During the summer she received a 9 week recidency in Tokyo (Tokyo Arts and Space) where she finished her chamber opera Notwehr, dedicated to Bielorussian dissident Maria Kaleshnikava, on texts of Gaea Schoeters and staged by Sjaron Minailo that was commissioned by the Venice Biennale.

In 2024, her orchestra piece EUTOPIA that was commissioned by Bozar for the European Union Youth Orchestra and premièred under the baton of Alexandre Bloch, received great acclaim. A year later, in 2025 she wrote Fantasie, further elaborating the themes of EUTOPIA but now as an oratorio in reply on Beethoven 9 on a text of Gaea Schoeters. The performers were Flanders Symphony Orchestra, Revue Blanche (with Lore Binon as soprano), the Estonian Radio Philharmonic Chamber Choir and conductor Kristiina Poska.

In 2025 she wrote the compulsory piece for Trumpet for the ARD Competition. …savoir comment… was funded by the Ernst von Siemens Foundation and premiered in September by all 6 Semi-finalists for Trumpet.

For 2026 she again collaborated with EUYO for there [Uncertain] Seasons project.
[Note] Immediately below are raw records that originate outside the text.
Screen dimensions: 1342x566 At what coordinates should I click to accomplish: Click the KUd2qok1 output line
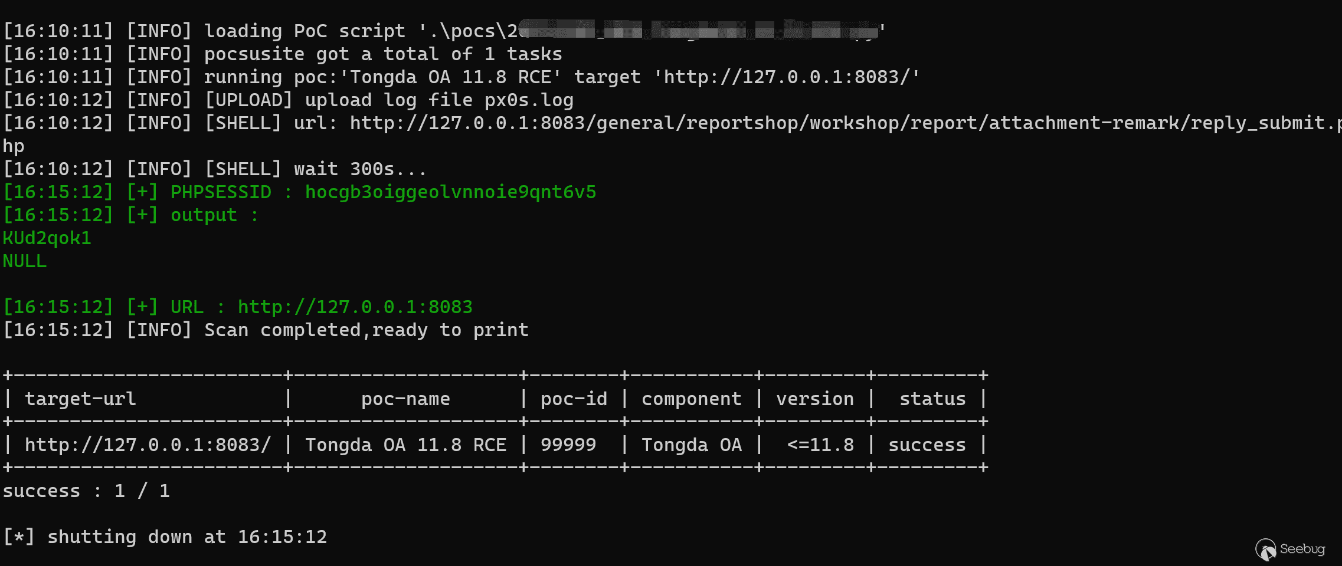(x=47, y=238)
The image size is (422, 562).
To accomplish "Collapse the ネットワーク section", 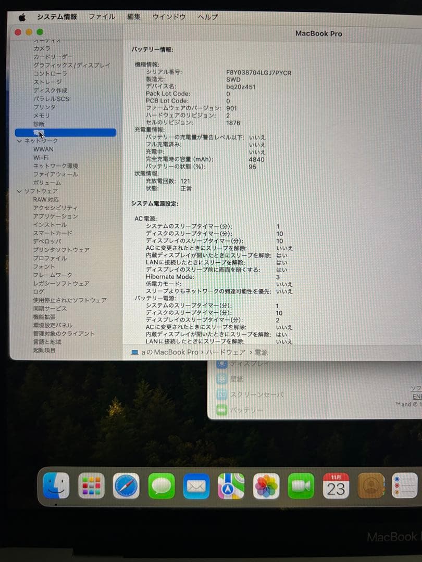I will 19,141.
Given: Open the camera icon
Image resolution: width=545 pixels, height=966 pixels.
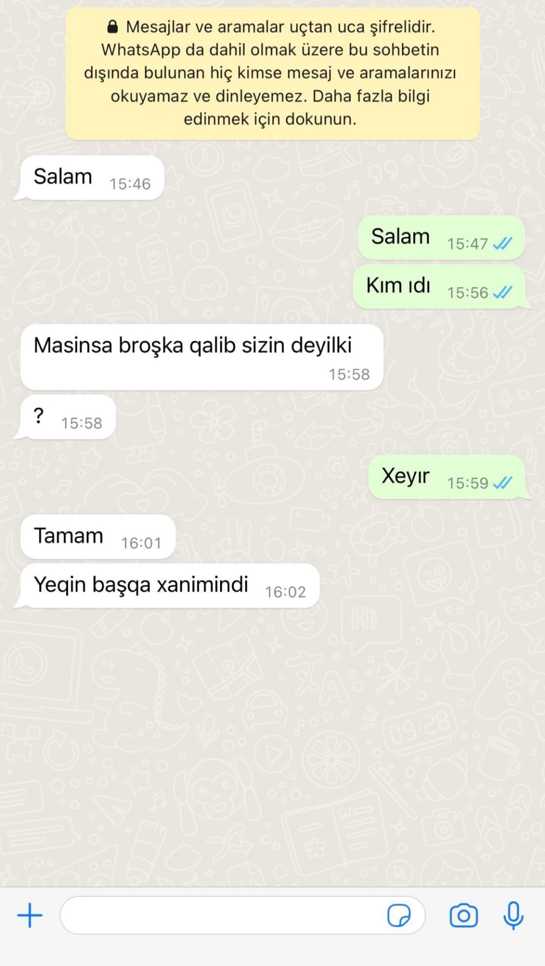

The [Uncertain] Spring was commissioned by the Ernst von Siemens Foundation and premiered by the EUYO strings March 10, 2026.

On March 12, her short monodrama JUDITH (on a text of Gaea Schoeters) was premièred in the performance Harvest at Opera Europa Festival in Muziekgebouw aan’t Ij by Soprano Claron McFadden and pianist Miles Walter.

Van Parys has been a teacher of composition and form analysis at the Royal Conservatory of Brussels, and of piano at the Conservatory of Bruges.

== Awards ==
Van Parys was awarded the Vlaanderen/Quebec Prize 2001, the prize Jeugd en Muziek in 2004, and the prize of the Brothers Darche in 2009. She was a laureat of the Royal Flemish Academy for Arts and Sciences of Belgium in 2011, and a member of the Academy from 2014.